«Mio figlio fa fatica a respirare con la mascherina. Proprio non la può portare».

Che l’anno scolastico 2020/2021 sarebbe stato costellato da mille problematiche sempre nuove a scontrarsi con le regole legate alla pandemia da coronavirus, era chiaro fin da prima della sua partenza.

Questamattina un “caso limite” stando ai protocolli in applicazione attualmente, si è presentato all’ingresso (delle ore 10) della succursale della scuola Media di Villarco in via Certaldo (7° circolo) sotto forma di una richiesta da parte di una madre che temendo ripercussioni negative per il proprio figlio, è stata accompagnata sul posto anche dal suo avvocato di fiducia.

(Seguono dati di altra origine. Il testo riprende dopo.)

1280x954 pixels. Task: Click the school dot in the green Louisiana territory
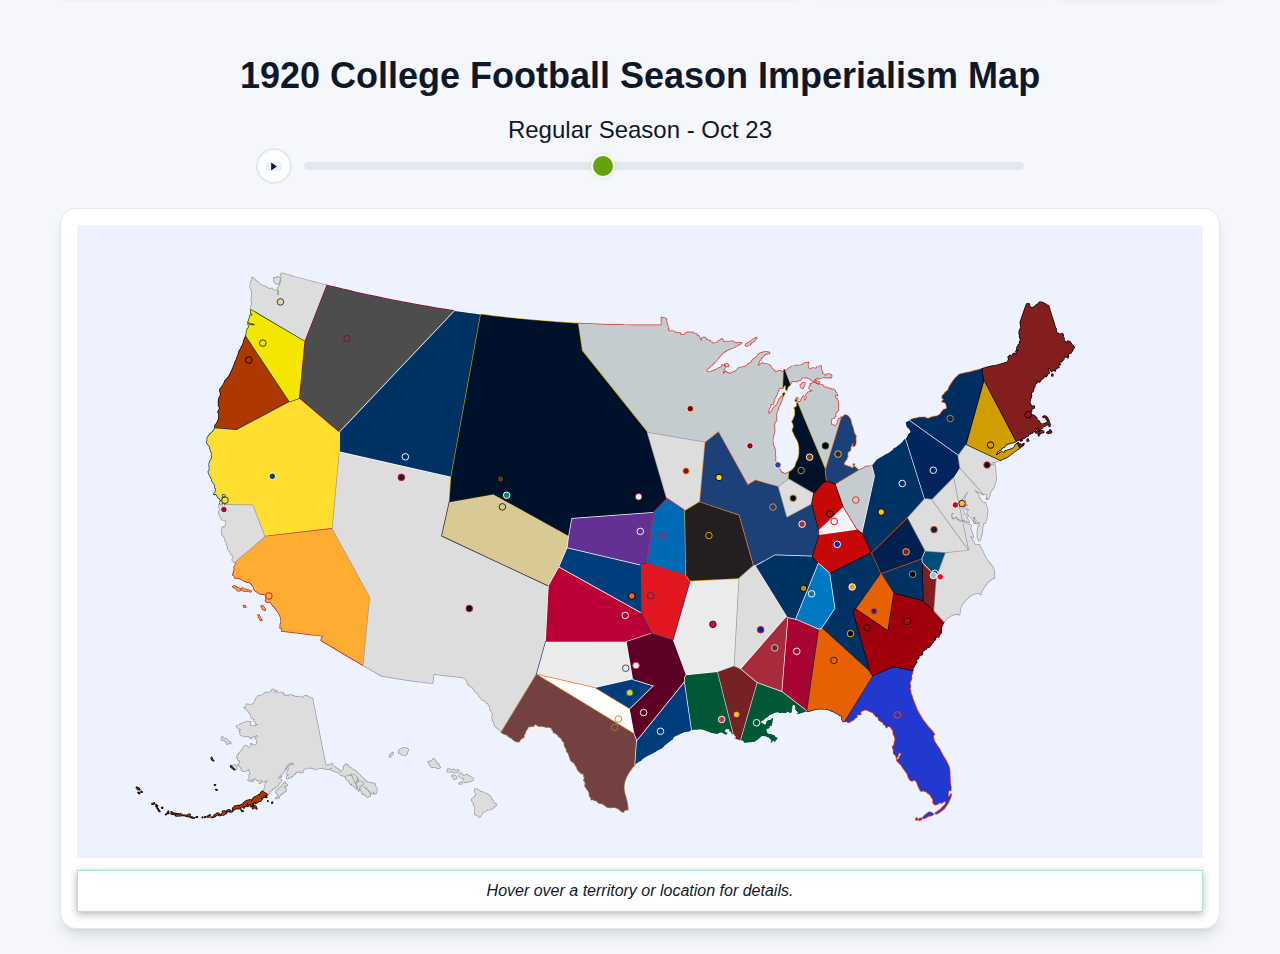tap(721, 720)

La campanella per entrare in questi giorni suona più tardi del solito. E la procedura è standard: insegnanti e bidelli fuori, col megafono la responsabile di plesso chiama una classe per volta, gli studenti muniti di mascherina, entrano e vengono accompagnati in classe per iniziare le lezioni.

Quando viene chiamata la classe seconda di questo alunno si fa avanti anche sua mamma. Ed avvicina la responsabile di plesso. Gli altri entrano. Madre e figlio restano a parlare con l’insegnante deputata al coordinamento delle operazioni di ingresso in linea con i protocolli Covid.

La madre spiega le problematiche del figlio; che per respirare adeguatamente non può portare la mascherina, come invece attualmente i protocolli prevedono in molte situazioni. Soprattutto durante gli spostamenti in istituto. La madre spiega di aver inoltrato più di un messaggio per posta elettronica certificata al dirigente scolastico. Non ci sono certificazioni mediche da mostrare sul posto. Ma solo una volontà netta di non far indossare la mascherina durante le lezioni al figlio che altrimenti ne subirebbe conseguenze.

Il dialogo dura circa 9 minuti dopo il suono della campanella. Senza che l’avvocato Riccardo Luzi sia dovuto in alcun modo intervenire. A scontrarsi in pochi giri di lancetta dell’orologio, ci sono il diritto all’istruzione di un giovane di 2ª media ed i doveri legati alla salute della collettività che ora richiedono di indossare la mascherina. Alla fine il ragazzo viene accompagnato dentro. Può raggiungere i suoi compagni di classe e fare lezione assieme a loro. Un “caso particolare e limite”, stando alle attuali disposizioni. Situazione che diverrà casistica su come comportarsi (o non comportarsi) in situazioni analoghe che si dovessero presentare anche in altri plessi.